§ **Work instruction**:
Repeat the entries shown below with every word and mark intact.
· · · · ·
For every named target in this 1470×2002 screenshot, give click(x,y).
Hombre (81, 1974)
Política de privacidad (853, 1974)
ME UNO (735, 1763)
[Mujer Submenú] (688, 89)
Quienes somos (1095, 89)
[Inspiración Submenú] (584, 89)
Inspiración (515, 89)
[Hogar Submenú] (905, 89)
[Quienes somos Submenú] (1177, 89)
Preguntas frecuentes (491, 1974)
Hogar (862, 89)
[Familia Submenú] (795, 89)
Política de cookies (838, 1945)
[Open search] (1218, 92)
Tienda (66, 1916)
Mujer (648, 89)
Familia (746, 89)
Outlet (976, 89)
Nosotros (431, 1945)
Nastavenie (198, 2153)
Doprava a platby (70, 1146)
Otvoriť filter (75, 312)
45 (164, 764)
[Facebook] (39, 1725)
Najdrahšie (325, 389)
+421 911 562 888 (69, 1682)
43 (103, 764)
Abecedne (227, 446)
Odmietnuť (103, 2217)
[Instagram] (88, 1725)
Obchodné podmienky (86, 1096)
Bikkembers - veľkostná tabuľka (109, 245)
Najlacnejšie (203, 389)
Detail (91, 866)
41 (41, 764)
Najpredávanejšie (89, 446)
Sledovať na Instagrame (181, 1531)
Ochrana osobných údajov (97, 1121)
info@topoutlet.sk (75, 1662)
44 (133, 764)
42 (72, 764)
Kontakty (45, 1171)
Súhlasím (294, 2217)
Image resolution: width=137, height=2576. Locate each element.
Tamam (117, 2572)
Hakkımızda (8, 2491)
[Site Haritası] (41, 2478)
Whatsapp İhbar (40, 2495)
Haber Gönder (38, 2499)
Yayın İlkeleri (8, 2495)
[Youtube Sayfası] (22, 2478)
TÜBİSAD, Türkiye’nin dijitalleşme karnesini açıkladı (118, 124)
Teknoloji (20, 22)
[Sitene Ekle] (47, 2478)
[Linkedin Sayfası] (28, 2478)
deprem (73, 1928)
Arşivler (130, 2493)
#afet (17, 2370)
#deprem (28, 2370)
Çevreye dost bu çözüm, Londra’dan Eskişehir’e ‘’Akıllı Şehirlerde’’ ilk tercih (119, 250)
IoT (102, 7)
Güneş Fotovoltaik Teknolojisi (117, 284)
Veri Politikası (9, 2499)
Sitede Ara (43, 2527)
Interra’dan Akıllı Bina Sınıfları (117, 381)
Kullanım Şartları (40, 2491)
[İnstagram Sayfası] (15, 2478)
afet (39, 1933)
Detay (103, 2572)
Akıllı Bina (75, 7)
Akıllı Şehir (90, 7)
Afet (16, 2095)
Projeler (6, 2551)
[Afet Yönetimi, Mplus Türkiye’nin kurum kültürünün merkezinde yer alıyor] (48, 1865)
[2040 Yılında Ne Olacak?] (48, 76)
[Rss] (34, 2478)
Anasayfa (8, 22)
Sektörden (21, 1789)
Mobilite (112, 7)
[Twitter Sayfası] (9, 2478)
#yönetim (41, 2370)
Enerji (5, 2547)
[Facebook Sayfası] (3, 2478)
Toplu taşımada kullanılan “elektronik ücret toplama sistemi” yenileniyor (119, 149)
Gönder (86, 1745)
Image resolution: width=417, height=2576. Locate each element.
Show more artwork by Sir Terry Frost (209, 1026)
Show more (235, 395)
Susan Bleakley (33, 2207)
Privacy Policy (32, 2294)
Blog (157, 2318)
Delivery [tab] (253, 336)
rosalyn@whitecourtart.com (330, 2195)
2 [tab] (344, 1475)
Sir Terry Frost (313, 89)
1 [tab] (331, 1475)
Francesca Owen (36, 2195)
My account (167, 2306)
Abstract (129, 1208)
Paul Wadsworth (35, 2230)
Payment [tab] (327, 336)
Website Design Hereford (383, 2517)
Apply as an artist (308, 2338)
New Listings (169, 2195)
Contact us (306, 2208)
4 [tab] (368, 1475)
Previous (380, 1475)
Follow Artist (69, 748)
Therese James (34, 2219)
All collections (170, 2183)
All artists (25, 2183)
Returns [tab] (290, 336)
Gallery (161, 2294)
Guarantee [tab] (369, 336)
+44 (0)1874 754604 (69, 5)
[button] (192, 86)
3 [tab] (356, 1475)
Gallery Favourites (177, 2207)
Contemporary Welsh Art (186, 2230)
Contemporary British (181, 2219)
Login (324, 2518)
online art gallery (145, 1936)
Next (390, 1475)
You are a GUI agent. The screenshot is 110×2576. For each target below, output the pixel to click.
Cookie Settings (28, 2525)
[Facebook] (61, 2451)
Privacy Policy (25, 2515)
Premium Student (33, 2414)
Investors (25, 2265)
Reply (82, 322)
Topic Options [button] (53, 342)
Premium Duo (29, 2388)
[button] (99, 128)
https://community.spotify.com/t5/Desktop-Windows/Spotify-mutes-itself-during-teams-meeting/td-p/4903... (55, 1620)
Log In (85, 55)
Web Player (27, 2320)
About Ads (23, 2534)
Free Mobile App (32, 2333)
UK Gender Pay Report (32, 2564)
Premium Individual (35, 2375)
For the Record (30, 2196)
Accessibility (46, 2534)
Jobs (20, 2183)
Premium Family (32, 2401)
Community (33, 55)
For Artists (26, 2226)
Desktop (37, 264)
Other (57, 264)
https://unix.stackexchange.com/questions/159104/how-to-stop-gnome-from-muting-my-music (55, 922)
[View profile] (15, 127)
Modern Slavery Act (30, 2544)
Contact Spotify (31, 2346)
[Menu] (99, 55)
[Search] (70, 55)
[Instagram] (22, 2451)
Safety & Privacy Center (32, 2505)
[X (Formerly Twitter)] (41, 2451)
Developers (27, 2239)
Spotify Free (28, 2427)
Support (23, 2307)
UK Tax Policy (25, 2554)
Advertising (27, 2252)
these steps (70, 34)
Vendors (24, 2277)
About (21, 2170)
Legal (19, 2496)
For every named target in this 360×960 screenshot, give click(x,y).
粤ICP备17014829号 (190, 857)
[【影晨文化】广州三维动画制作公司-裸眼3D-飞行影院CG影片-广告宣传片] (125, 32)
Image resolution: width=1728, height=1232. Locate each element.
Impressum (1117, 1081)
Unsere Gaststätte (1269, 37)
· · · · ·
§ **Response**:
For every named target in this 1470×2002 screenshot, give click(x,y).
Hombre (81, 1974)
Política de privacidad (853, 1974)
ME UNO (735, 1763)
[Mujer Submenú] (688, 89)
Quienes somos (1095, 89)
[Inspiración Submenú] (584, 89)
Inspiración (515, 89)
[Hogar Submenú] (905, 89)
[Quienes somos Submenú] (1177, 89)
Preguntas frecuentes (491, 1974)
Hogar (862, 89)
[Familia Submenú] (795, 89)
Política de cookies (838, 1945)
[Open search] (1218, 92)
Tienda (66, 1916)
Mujer (648, 89)
Familia (746, 89)
Outlet (976, 89)
Nosotros (431, 1945)
Nastavenie (198, 2153)
Doprava a platby (70, 1146)
Otvoriť filter (75, 312)
45 (164, 764)
[Facebook] (39, 1725)
Najdrahšie (325, 389)
+421 911 562 888 (69, 1682)
43 (103, 764)
Abecedne (227, 446)
Odmietnuť (103, 2217)
[Instagram] (88, 1725)
Obchodné podmienky (86, 1096)
Bikkembers - veľkostná tabuľka (109, 245)
Najlacnejšie (203, 389)
Detail (91, 866)
41 (41, 764)
Najpredávanejšie (89, 446)
Sledovať na Instagrame (181, 1531)
Ochrana osobných údajov (97, 1121)
info@topoutlet.sk (75, 1662)
44 (133, 764)
42 (72, 764)
Kontakty (45, 1171)
Súhlasím (294, 2217)
Image resolution: width=137, height=2576. Locate each element.
Tamam (117, 2572)
Hakkımızda (8, 2491)
[Site Haritası] (41, 2478)
Whatsapp İhbar (40, 2495)
Haber Gönder (38, 2499)
Yayın İlkeleri (8, 2495)
[Youtube Sayfası] (22, 2478)
TÜBİSAD, Türkiye’nin dijitalleşme karnesini açıkladı (118, 124)
Teknoloji (20, 22)
[Sitene Ekle] (47, 2478)
[Linkedin Sayfası] (28, 2478)
deprem (73, 1928)
Arşivler (130, 2493)
#afet (17, 2370)
#deprem (28, 2370)
Çevreye dost bu çözüm, Londra’dan Eskişehir’e ‘’Akıllı Şehirlerde’’ ilk tercih (119, 250)
IoT (102, 7)
Güneş Fotovoltaik Teknolojisi (117, 284)
Veri Politikası (9, 2499)
Sitede Ara (43, 2527)
Interra’dan Akıllı Bina Sınıfları (117, 381)
Kullanım Şartları (40, 2491)
[İnstagram Sayfası] (15, 2478)
afet (39, 1933)
Detay (103, 2572)
Akıllı Bina (75, 7)
Akıllı Şehir (90, 7)
Afet (16, 2095)
Projeler (6, 2551)
[Afet Yönetimi, Mplus Türkiye’nin kurum kültürünün merkezinde yer alıyor] (48, 1865)
[2040 Yılında Ne Olacak?] (48, 76)
[Rss] (34, 2478)
Anasayfa (8, 22)
Sektörden (21, 1789)
Mobilite (112, 7)
[Twitter Sayfası] (9, 2478)
#yönetim (41, 2370)
Enerji (5, 2547)
[Facebook Sayfası] (3, 2478)
Toplu taşımada kullanılan “elektronik ücret toplama sistemi” yenileniyor (119, 149)
Gönder (86, 1745)
Image resolution: width=417, height=2576. Locate each element.
Show more artwork by Sir Terry Frost (209, 1026)
Show more (235, 395)
Susan Bleakley (33, 2207)
Privacy Policy (32, 2294)
Blog (157, 2318)
Delivery [tab] (253, 336)
rosalyn@whitecourtart.com (330, 2195)
2 [tab] (344, 1475)
Sir Terry Frost (313, 89)
1 [tab] (331, 1475)
Francesca Owen (36, 2195)
My account (167, 2306)
Abstract (129, 1208)
Paul Wadsworth (35, 2230)
Payment [tab] (327, 336)
Website Design Hereford (383, 2517)
Apply as an artist (308, 2338)
New Listings (169, 2195)
Contact us (306, 2208)
4 [tab] (368, 1475)
Previous (380, 1475)
Follow Artist (69, 748)
Therese James (34, 2219)
All collections (170, 2183)
All artists (25, 2183)
Returns [tab] (290, 336)
Gallery (161, 2294)
Guarantee [tab] (369, 336)
+44 (0)1874 754604 (69, 5)
[button] (192, 86)
3 [tab] (356, 1475)
Gallery Favourites (177, 2207)
Contemporary Welsh Art (186, 2230)
Contemporary British (181, 2219)
Login (324, 2518)
online art gallery (145, 1936)
Next (390, 1475)
You are a GUI agent. The screenshot is 110×2576. For each target below, output the pixel to click.
Cookie Settings (28, 2525)
[Facebook] (61, 2451)
Privacy Policy (25, 2515)
Premium Student (33, 2414)
Investors (25, 2265)
Reply (82, 322)
Topic Options [button] (53, 342)
Premium Duo (29, 2388)
[button] (99, 128)
https://community.spotify.com/t5/Desktop-Windows/Spotify-mutes-itself-during-teams-meeting/td-p/4903... (55, 1620)
Log In (85, 55)
Web Player (27, 2320)
About Ads (23, 2534)
Free Mobile App (32, 2333)
UK Gender Pay Report (32, 2564)
Premium Individual (35, 2375)
For the Record (30, 2196)
Accessibility (46, 2534)
Jobs (20, 2183)
Premium Family (32, 2401)
Community (33, 55)
For Artists (26, 2226)
Desktop (37, 264)
Other (57, 264)
https://unix.stackexchange.com/questions/159104/how-to-stop-gnome-from-muting-my-music (55, 922)
[View profile] (15, 127)
Modern Slavery Act (30, 2544)
Contact Spotify (31, 2346)
[Menu] (99, 55)
[Search] (70, 55)
[Instagram] (22, 2451)
Safety & Privacy Center (32, 2505)
[X (Formerly Twitter)] (41, 2451)
Developers (27, 2239)
Spotify Free (28, 2427)
Support (23, 2307)
UK Tax Policy (25, 2554)
Advertising (27, 2252)
these steps (70, 34)
Vendors (24, 2277)
About (21, 2170)
Legal (19, 2496)
For every named target in this 360×960 screenshot, give click(x,y).
粤ICP备17014829号 (190, 857)
[【影晨文化】广州三维动画制作公司-裸眼3D-飞行影院CG影片-广告宣传片] (125, 32)
Image resolution: width=1728, height=1232. Locate each element.
Impressum (1117, 1081)
Unsere Gaststätte (1269, 37)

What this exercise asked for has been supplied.